La direction régionale du travail avait en effet publié un rapport accablant pour le personnel de Saint-Jean Industries, quelques semaines avant le procès. “Il apparaît que ce sont les représentants du personnel eux-mêmes et les salariés qui ont précipité la cessation des relations commerciales avec Renault Trucks, qu’ils ont par leur attitude dictée par la cupidité précipité la liquidation judiciaire de la société (…), sur fond de crise économique mondiale dans le secteur de l’automobile, avait écrit cette institution chargée de veiller à la bonne application du droit du travail au sein des entreprises. À partir de fin 2008 et début 2009, les formes de conflits opposant les salariés à leur direction se sont durcies : blocage des productions, menaces d’attentat contre les entreprises…”
Contre ce jugement des Prud’hommes, le mandataire-liquidateur a engagé une procédure devant la Cour d’appel de Lyon. En parallèle, un procès équivalent se jouera devant le Tribunal administratif : les délégués et représentants du personnel devront également prouver que leur licenciement était “sans cause réelle et sérieuse”. “Nous n’avons pas encore de date pour ce jugement, précise Laurette Joulié. Mais celui rendu par le conseil de Prud’hommes nous a redonné confiance.”

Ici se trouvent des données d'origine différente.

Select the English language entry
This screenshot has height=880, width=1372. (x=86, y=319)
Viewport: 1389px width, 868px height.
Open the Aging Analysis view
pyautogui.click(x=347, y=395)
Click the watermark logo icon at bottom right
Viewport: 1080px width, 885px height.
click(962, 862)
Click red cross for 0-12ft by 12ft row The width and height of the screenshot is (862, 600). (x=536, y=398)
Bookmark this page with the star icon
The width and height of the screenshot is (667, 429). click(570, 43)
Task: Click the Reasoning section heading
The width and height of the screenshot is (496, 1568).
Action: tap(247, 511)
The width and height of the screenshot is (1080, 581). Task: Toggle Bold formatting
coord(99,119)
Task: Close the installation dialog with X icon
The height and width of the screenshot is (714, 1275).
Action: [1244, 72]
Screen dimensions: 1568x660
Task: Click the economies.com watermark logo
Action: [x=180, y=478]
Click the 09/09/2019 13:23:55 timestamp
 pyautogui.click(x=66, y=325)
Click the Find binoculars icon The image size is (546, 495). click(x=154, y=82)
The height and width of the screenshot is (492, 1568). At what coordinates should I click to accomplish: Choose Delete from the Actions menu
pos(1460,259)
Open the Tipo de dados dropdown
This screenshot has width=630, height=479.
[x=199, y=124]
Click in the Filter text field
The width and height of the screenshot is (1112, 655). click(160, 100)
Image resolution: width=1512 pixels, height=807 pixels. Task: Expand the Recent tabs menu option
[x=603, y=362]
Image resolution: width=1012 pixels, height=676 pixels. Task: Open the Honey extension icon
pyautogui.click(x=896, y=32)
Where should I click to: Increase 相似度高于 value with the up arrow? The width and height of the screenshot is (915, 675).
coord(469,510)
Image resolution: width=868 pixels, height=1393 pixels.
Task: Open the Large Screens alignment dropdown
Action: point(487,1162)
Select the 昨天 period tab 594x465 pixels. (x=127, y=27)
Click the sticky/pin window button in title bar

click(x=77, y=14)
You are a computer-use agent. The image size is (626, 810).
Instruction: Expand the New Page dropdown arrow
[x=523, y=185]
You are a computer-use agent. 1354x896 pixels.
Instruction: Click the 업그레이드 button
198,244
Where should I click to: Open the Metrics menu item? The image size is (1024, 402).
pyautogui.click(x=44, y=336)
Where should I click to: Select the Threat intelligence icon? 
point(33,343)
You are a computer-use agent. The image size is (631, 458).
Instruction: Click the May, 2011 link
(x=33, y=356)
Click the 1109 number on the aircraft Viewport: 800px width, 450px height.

Notons également qu’à la suite de cette décision des Prund’hommes, le député de la circonscription, André Gerin, a écrit au ministre Eric Woerth. Il lui demande « pour des raisons de justice et d’équité » le retrait du mémoire rédigé par l’administration du travail, puisqu’il « dénature les faits en occultant le comportement patronal et la manipulation dont ont été victimes les salariés ».